The outlook for the year, however, remains positive as the economy is projected to grow by 1.75 per cent in 2018, anchored on continued stability in the foreign exchange market, sustained high price and production of oil and improved electricity supply.
Inflation outlook suggests a mild resurgence of inflationary pressure in the economy, traceable largely to cost-push factors, election related spending, amongst other domestic factors. The moderating factors to the outlook would include; improved power supply, increased expenditure on capital projects and improved security conditions, all of which may exert downward pressure on consumer prices in the near-term.
The Considerations of the Committee
The Committee appraised the macroeconomic environment and noted that at its July meeting, modest stability had been achieved in key indicators, including inflation, exchange rate and external reserves. In particular, relative stability had returned to the foreign exchange market, buoyed by a robust level of external reserves with inflation trending downwards for the 18th consecutive month. These gains so far achieved appear to be under threat of reversal, following new data which provides evidence of weakening fundamentals. The Committee identified rising inflation and pressure on external reserves created by capital flow reversal as the current challenges to growth. It noted that inflationary pressures have started rebuilding and capital flow reversals have intensified as shown by the bearish trend in the equities market even though the exchange rate remains very stable.
The Committee was concerned that the exit from recession may be under threat as the economy slowed to 1.95 and 1.50 per cent in Q1 and Q2 2018, respectively. The Committee noted that the slowdown emanated from the oil sector, with strong linkages to employment and growth in other key sectors of the economy. In this regard, the Committee urged government to take advantage of the current rising oil prices to rebuild fiscal buffers, strengthen government finances in the medium term and reverse the current trend of decline in output growth. The MPC also called on the fiscal authorities to intensify the implementation of the Economic Recovery and Growth Plan (ERGP) to stimulate economic activity, bridge the output gap and create employment.

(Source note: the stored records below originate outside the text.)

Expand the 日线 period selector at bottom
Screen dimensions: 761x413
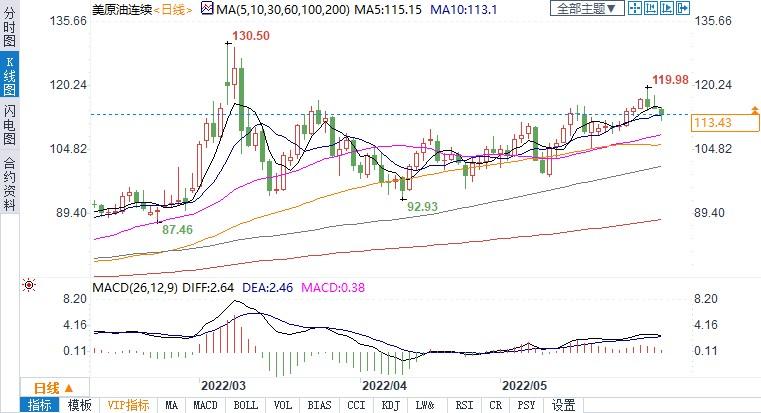coord(52,388)
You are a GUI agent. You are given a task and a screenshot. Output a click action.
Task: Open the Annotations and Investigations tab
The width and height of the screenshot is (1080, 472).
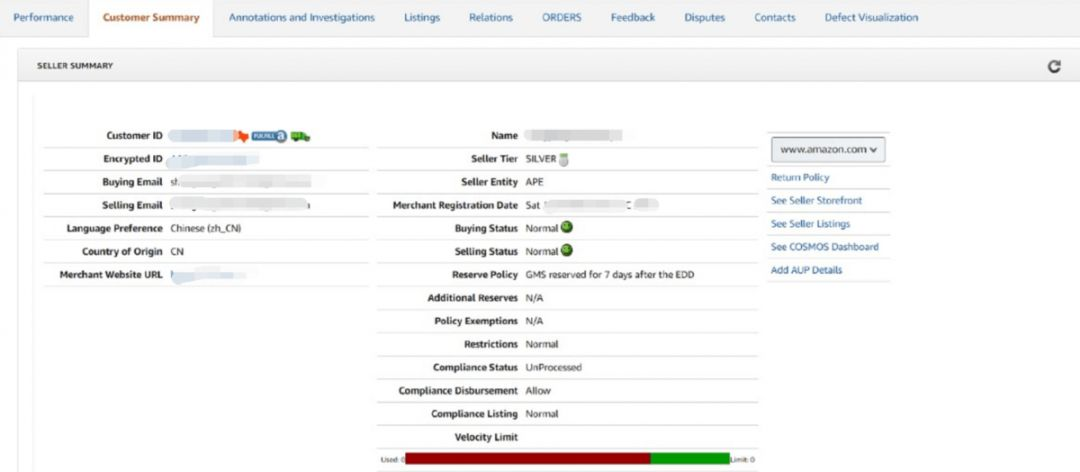301,18
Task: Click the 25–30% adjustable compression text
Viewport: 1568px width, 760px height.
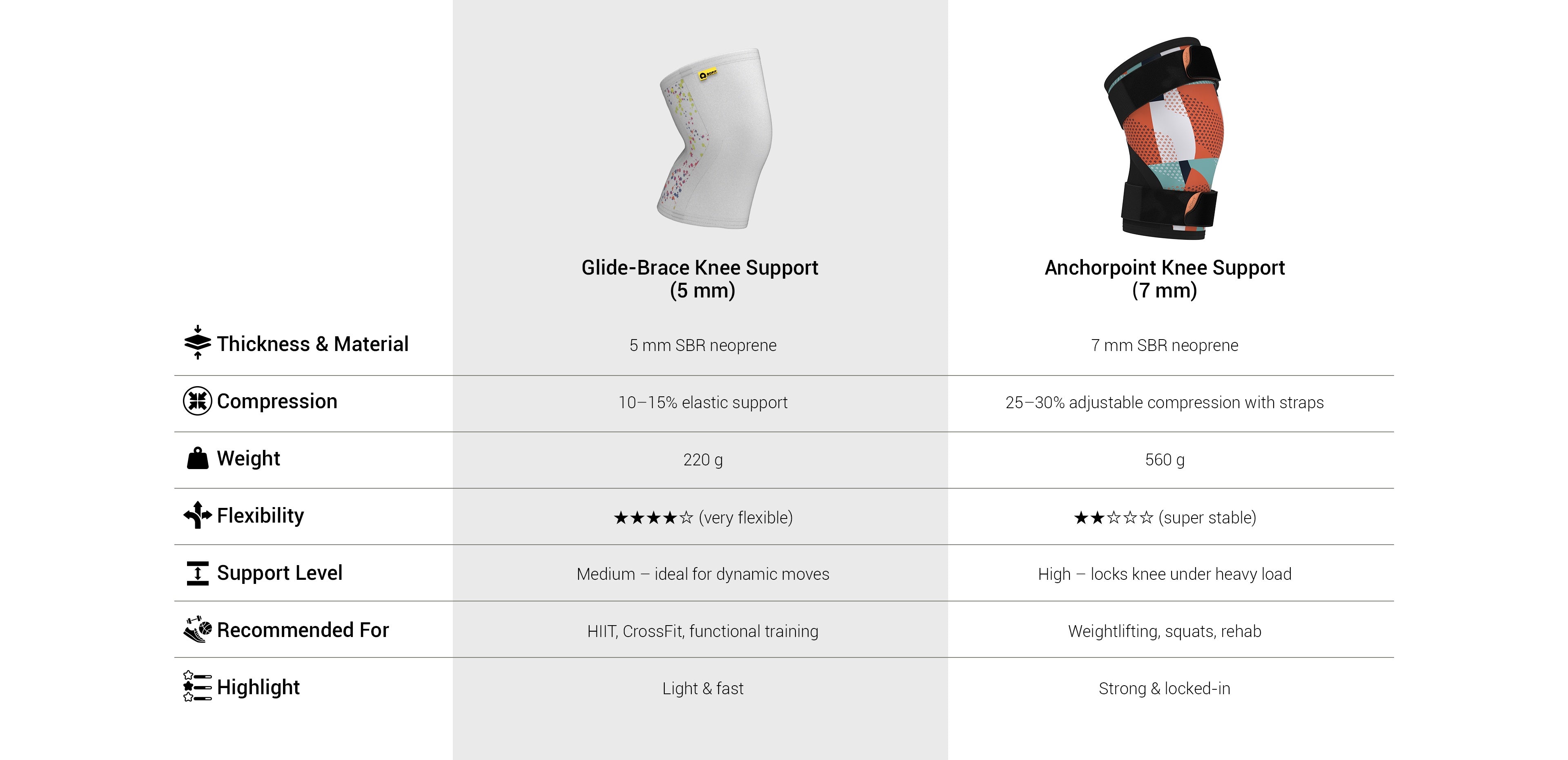Action: [x=1165, y=402]
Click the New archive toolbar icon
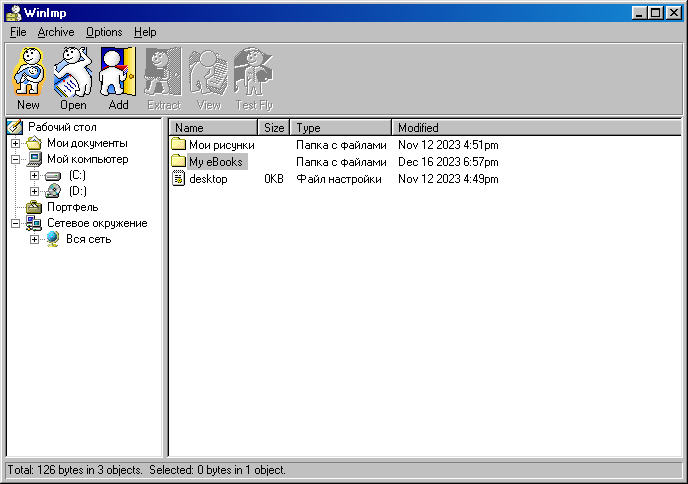The width and height of the screenshot is (688, 484). (x=28, y=72)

The Committee noted that disruptions to the food supply chain in major food producing states due to the combined effects of poor infrastructure, flooding and the on-going security challenges resulted in a rise in food prices, contributing to the uptick in headline inflation. The Committee was, however, optimistic that as harvests progress in the coming months, pressure on food prices would gradually recede, while growth enhancing measures would over the medium term have some moderating impact on food prices.
The MPC expressed concern over the potential impact of liquidity injections from election related spending and increase in FAAC distributions which is rising in tandem with increase in oil receipts.
The Committee was concerned with the rising level of non-performing loans in the banking system, traced mainly to the oil sector and urged the Bank to closely monitor and address the situation. It also expressed concern over the weak intermediation by Deposit Money Banks and its adverse impact on credit expansion and investment growth by the private sector.
In view of the above developments, the MPC noted that the economy was still confronted with growth headwinds and inflationary pressures. It reiterated the need for synergy between monetary and fiscal policies as a viable option for macroeconomic stability. The Committee, therefore, identified two likely policy options as tightening or maintaining the status quo ante. Tightening would tame inflationary pressures, stem the reversal in portfolio capital, improve the external reserves position and maintain stability in the foreign exchange market. Conversely, the MPC felt that raising rates would further weaken growth as credit would become more expensive, NPLs would increase further, leading to a deceleration in output. In the Committee’s opinion, the upward adjustment would not only signal the Bank’s commitment to price stability but also its desire to maintain positive real interest rates.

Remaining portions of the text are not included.